Technical documentation for the FPB-based code injection system.
FPBInject enables runtime function hooking on ARM Cortex-M microcontrollers using the Flash Patch and Breakpoint (FPB) hardware unit. It redirects function calls to custom code in RAM without modifying Flash memory.

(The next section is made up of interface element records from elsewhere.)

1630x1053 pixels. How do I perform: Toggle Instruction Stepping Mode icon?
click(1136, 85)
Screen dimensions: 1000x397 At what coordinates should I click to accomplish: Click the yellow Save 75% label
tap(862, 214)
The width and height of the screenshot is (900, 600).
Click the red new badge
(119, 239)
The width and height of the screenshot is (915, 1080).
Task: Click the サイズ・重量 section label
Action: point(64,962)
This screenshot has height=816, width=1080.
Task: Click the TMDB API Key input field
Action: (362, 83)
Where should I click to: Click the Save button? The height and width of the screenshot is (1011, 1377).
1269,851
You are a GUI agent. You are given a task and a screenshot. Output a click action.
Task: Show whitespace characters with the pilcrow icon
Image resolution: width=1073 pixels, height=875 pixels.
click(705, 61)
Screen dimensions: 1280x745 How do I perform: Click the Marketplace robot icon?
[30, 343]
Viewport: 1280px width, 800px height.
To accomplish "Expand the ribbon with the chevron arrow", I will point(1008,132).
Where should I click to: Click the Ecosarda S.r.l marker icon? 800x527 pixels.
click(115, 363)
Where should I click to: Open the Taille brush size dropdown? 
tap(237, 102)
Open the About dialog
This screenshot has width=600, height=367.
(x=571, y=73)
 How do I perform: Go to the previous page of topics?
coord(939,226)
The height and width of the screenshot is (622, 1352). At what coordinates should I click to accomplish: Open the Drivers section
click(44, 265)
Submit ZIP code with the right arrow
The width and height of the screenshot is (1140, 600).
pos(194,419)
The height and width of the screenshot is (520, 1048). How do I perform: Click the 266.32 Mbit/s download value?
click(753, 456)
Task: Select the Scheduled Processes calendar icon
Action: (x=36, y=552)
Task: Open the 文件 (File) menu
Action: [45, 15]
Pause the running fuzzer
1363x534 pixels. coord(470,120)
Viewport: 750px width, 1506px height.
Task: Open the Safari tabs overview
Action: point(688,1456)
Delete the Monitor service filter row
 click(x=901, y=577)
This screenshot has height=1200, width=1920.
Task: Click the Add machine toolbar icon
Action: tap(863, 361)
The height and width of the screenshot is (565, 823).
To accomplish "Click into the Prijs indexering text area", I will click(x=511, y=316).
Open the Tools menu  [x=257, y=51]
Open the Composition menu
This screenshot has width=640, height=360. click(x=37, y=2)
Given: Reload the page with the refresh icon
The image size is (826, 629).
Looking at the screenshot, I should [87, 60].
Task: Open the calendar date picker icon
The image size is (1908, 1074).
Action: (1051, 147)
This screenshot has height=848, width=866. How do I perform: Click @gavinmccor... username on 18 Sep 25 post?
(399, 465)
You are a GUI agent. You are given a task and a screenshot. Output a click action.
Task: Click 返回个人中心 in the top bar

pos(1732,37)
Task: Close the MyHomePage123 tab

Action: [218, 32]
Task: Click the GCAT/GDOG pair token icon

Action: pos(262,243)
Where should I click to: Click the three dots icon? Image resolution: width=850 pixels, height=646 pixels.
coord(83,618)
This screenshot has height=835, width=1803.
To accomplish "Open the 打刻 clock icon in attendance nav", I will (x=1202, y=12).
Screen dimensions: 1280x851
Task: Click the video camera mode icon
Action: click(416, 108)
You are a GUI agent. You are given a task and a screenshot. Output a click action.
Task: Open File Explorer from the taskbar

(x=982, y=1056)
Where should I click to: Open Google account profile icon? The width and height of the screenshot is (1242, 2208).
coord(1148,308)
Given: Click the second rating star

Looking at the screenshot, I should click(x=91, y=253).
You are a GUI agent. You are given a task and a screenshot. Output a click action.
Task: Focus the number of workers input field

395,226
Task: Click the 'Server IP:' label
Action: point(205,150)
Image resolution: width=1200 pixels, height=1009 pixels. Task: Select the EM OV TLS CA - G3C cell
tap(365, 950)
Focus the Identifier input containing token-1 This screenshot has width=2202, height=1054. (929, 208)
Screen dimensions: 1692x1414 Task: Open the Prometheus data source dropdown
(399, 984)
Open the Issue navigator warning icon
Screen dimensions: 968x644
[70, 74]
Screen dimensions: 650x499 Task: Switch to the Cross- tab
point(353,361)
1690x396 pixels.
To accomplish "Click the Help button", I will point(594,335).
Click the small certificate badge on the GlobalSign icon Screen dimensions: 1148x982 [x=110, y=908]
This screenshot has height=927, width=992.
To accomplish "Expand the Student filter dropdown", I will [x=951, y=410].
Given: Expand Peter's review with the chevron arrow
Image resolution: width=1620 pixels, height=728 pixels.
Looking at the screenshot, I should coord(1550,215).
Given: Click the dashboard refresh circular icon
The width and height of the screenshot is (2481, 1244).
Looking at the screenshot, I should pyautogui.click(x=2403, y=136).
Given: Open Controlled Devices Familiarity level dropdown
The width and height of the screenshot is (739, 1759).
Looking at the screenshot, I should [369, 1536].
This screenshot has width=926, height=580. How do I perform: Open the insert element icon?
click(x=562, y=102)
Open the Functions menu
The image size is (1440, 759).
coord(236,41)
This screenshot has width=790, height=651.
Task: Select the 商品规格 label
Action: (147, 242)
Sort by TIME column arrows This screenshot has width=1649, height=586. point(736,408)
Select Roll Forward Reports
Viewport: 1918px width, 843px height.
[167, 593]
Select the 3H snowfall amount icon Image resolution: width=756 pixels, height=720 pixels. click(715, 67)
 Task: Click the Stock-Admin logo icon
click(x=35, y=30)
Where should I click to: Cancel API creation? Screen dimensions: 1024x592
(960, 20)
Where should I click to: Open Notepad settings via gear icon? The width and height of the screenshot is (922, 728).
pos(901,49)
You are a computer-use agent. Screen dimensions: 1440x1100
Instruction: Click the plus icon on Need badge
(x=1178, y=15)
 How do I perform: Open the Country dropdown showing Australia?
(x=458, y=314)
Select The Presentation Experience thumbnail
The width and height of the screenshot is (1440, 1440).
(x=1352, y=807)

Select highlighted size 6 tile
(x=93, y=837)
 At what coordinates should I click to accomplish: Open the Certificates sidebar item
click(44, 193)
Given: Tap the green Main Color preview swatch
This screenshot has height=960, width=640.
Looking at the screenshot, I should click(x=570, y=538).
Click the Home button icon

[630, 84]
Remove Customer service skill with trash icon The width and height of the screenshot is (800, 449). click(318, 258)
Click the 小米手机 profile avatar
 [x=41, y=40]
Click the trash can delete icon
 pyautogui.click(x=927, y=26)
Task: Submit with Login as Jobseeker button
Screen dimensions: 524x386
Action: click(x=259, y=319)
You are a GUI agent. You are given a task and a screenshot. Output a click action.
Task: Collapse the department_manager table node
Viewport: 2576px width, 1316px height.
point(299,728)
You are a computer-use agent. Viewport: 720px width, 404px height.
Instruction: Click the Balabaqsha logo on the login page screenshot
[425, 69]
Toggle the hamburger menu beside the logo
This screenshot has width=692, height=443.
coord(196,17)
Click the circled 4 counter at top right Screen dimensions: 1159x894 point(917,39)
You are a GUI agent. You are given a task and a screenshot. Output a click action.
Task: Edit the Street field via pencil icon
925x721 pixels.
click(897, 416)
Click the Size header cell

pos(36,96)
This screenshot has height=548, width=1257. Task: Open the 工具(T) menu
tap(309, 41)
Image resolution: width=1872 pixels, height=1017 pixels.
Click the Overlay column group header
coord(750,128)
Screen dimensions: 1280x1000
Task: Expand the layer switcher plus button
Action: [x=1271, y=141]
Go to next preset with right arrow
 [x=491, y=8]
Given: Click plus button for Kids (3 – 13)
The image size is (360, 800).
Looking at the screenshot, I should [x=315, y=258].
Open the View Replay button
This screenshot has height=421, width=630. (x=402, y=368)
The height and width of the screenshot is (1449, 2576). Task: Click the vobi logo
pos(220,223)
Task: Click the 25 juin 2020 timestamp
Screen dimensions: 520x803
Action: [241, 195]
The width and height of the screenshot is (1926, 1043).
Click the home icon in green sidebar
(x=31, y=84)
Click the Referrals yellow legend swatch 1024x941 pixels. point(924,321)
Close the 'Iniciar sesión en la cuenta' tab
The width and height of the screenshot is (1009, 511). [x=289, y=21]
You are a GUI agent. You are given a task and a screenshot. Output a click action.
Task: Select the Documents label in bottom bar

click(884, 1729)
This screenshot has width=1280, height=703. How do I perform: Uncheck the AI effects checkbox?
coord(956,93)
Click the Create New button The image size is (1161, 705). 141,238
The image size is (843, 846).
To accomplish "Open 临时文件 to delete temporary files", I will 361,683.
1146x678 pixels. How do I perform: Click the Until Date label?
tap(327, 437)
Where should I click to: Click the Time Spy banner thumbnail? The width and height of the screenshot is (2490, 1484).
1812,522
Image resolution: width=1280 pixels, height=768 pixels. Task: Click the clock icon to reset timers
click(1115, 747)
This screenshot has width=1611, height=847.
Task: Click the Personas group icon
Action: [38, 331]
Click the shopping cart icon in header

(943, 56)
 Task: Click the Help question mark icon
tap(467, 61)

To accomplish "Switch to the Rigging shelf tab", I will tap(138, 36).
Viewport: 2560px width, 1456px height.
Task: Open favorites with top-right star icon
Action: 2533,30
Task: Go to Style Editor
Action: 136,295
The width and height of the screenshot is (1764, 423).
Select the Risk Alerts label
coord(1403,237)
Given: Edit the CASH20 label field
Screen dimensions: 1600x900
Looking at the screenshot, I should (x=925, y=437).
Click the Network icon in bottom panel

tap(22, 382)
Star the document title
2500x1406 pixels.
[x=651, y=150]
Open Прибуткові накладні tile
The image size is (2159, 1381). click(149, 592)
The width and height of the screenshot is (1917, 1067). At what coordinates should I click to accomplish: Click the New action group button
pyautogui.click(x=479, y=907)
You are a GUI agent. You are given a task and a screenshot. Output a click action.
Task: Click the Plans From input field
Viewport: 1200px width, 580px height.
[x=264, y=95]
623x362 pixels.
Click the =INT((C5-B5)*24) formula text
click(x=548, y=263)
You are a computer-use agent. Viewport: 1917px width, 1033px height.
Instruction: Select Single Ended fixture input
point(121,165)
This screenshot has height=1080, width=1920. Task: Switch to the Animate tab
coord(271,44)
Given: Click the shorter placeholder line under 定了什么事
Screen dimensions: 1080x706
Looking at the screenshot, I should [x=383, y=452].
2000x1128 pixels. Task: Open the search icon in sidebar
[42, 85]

The system consists of four major components: Lower Machine (embedded firmware), Upper Machine (WebServer), Compiler (cross-compilation toolchain), and GDB (symbol resolution engine). They work together to achieve a complete injection workflow.
graph LR
Browser["🌐 Browser<br/>Web UI / Terminal / Editor"]
subgraph Upper["Upper Machine (Python · Flask)"]
FPI["FPBInject<br/>Orchestrator"]
end
subgraph Tools["Host Tools"]
CC["Compiler<br/>arm-none-eabi-gcc"]
GDB["GDB<br/>DWARF Engine"]
end
subgraph Lower["Lower Machine (ARM Cortex-M)"]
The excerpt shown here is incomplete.